Иностранец щедро заплатил за сведения, которые Аристова ему выдала, и уехал. Но тут вдруг Евгения испугалась, не могла ли она как-то повредить Алене Озерской. Саму Алену она никогда не видела, но неплохо знала Валерию – они учились в одной школе. Несколько дней ходила и мучилась, потом решила рассказать все мужу. Он обругал ее, сказал, что навредила Алене наверняка и вообще – зря язык распустила, деньги, которые она взяла, ей еще боком выйдут. Тогда Евгения решила написать Алене письмо, чтобы снять грех с совести и предупредить дочь своей бывшей знакомой о возможной нежелательной встрече с родным отцом. Поехала в город, в горсправке нашла адрес, по которому та была прописана, отправила анонимное послание и успокоилась. Но оказалось, что расслабляться рано – неприятности только начинались. Дней через десять после этого на улице, когда Евгения возвращалась с работы, к ней подошел человек – не иностранец, другой, русский, – затолкнул ее в машину и куда-то повез. Она так испугалась, что совершенно ничего не могла сообразить и не сразу поняла, что привезли ее на квартиру к старику Пельману. Разговор последовал крайне для нее неприятный. Евгения рассказала об иностранце и отдала остальные сведения о подменышах (они заехали в роддом, где в личном сейфе она хранила картотеку), но о письме Алене умолчала.

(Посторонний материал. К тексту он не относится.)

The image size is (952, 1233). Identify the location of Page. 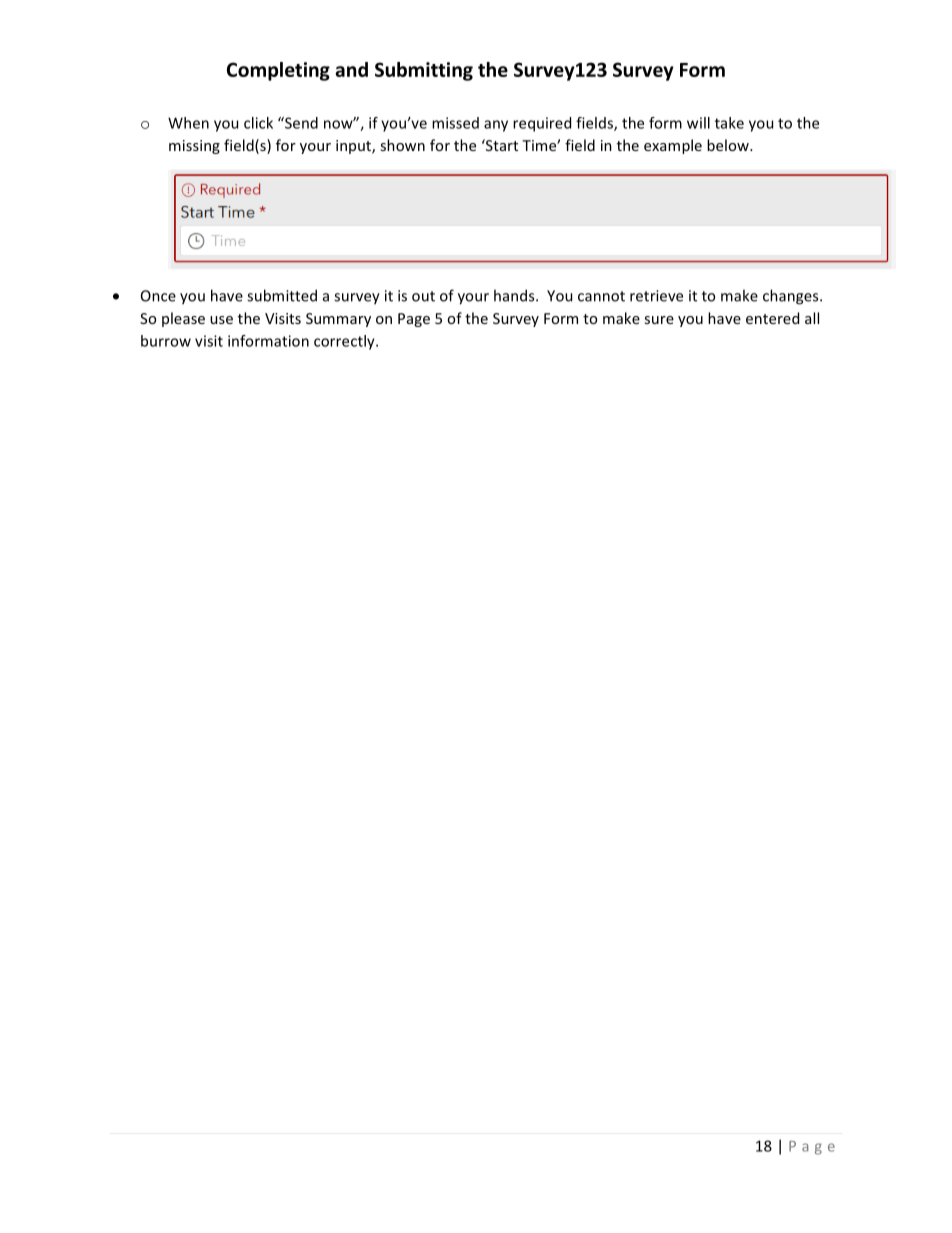
(414, 320).
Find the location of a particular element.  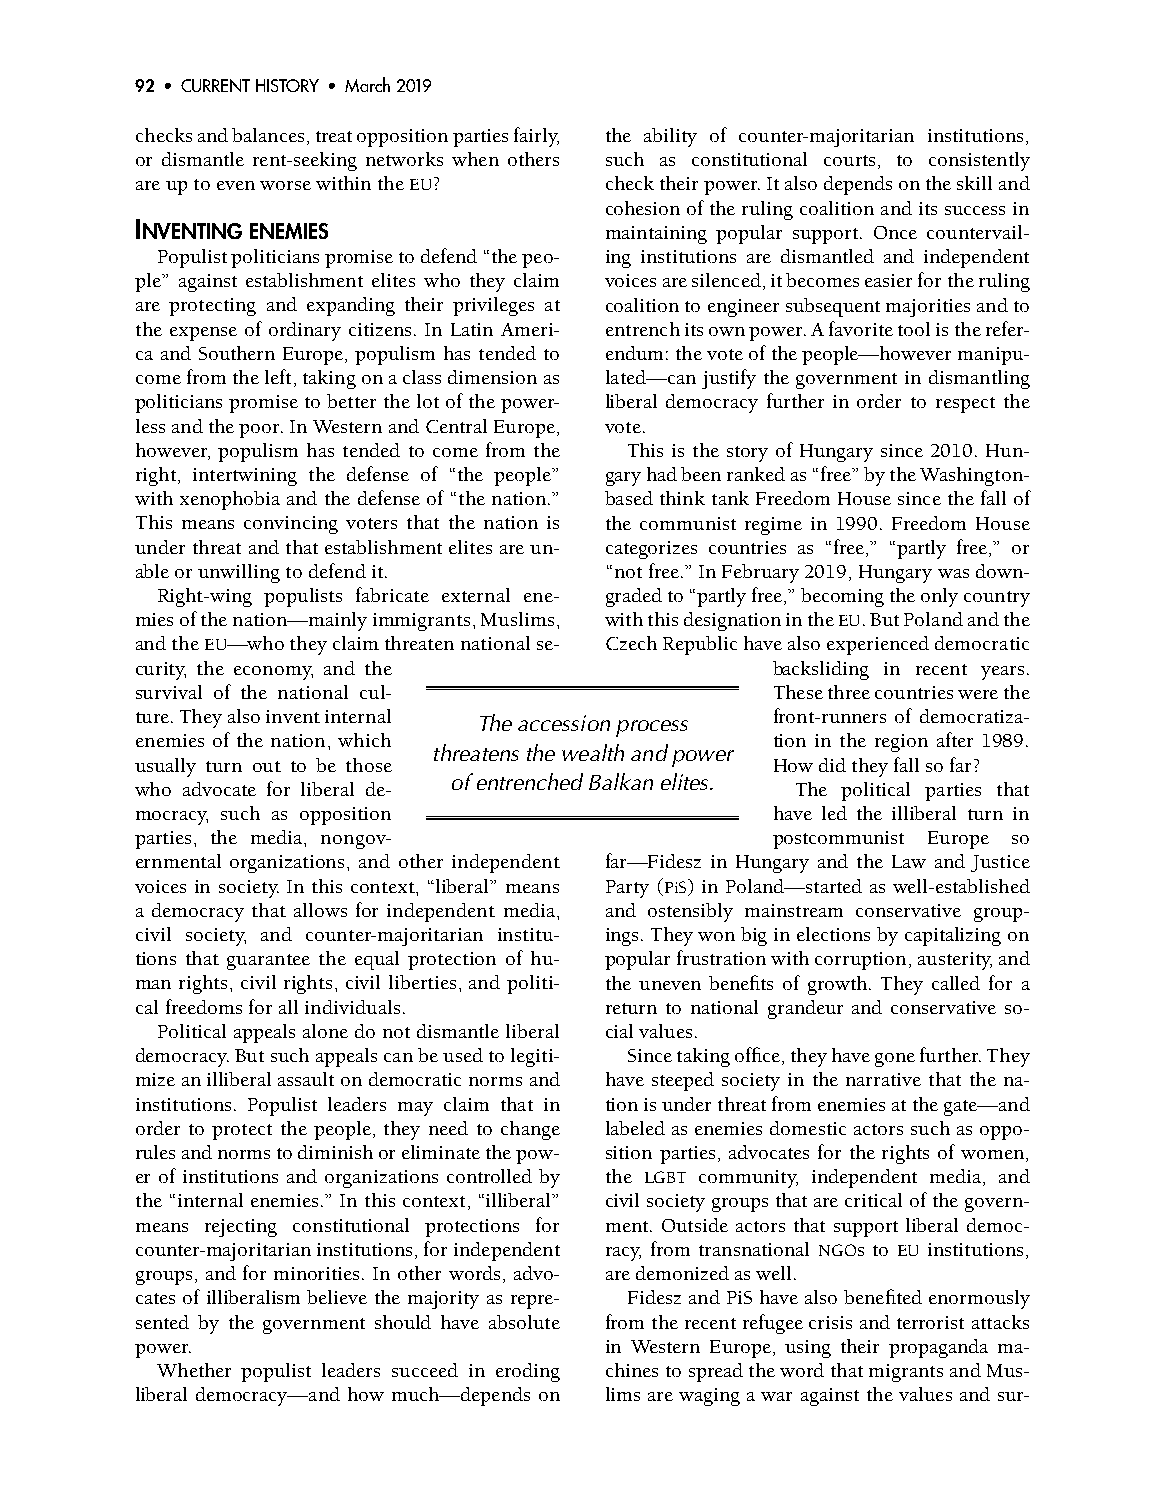

region is located at coordinates (901, 743).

Все эти дни провела в жутком страхе, а сегодня утром решилась попросить помощи и защиты у Алены Озерской. Об отношениях Алены с отцом и мужем Евгения ничего не знала и думала, что, если та замолвит за нее словечко, такие богатые и влиятельные (на ее взгляд) люди смогут ей помочь.
Финал трагедии произошел у Андрея на глазах. Судя по всему, Евгения не успела ничего рассказать Озерской. Видимо, за ней следили. А может, приставили Пельмана, он и стукнул, что Евгения едет в город таким-то рейсовым автобусом.
Но кто мог за всем этим стоять? Судя по всему, иностранец и тот, другой человек – из разных коалиций. Иностранец, возможно, действительно отец ребенка Икониной. А второй?…
Евгения написала письмо Алене, рассказала о подмене и, возможно, о деятельности роддома в целом. Но письмо послала по адресу, по которому Озерская была прописана. Прописана она у мужа, с которым не живет уже полгода. Значит… Значит, письмо не получила, попало оно в руки к Валерию. Тот, второй, который терроризировал Евгению, – очевидно, муж Алены. Опять все сходится на нем!
Андрей с искренней теплотой пожал руку Аристову: такого кладезя полезной информации он никак не ожидал найти в этом пьяном, дрожащем от страха мужичке. Посоветовал вести себя осторожно, не вступать ни с кем ни в какие откровенные разговоры, а в качестве компенсации морального ущерба презентовал бутылку «Гжелки».
На подозрительный роддом он решил натравить Бородина – пусть милиция здесь разбирается, а заодно и постарается уберечь Аристова от негативных воздействий мафии социалистического прошлого, – а сам отправился к Веньке.
* * *Вениамин Балаклав, а попросту Венька, был информационной палочкой-выручалочкой Андрея, дорогостоящей, но зато весьма эффективной. Для него не существовало никаких секретных баз, никаких закрытых доступов. «Если информация есть в Сети, значит, она есть у меня», – хвастливо говорил Венька. Имелось у Вениамина и еще одно бесценное качество: он почти всегда был дома. Работал преимущественно по ночам, днем отсыпался. Сейчас, в восьмом часу вечера, когда приехал Андрей, для него было самое начало рабочего дня.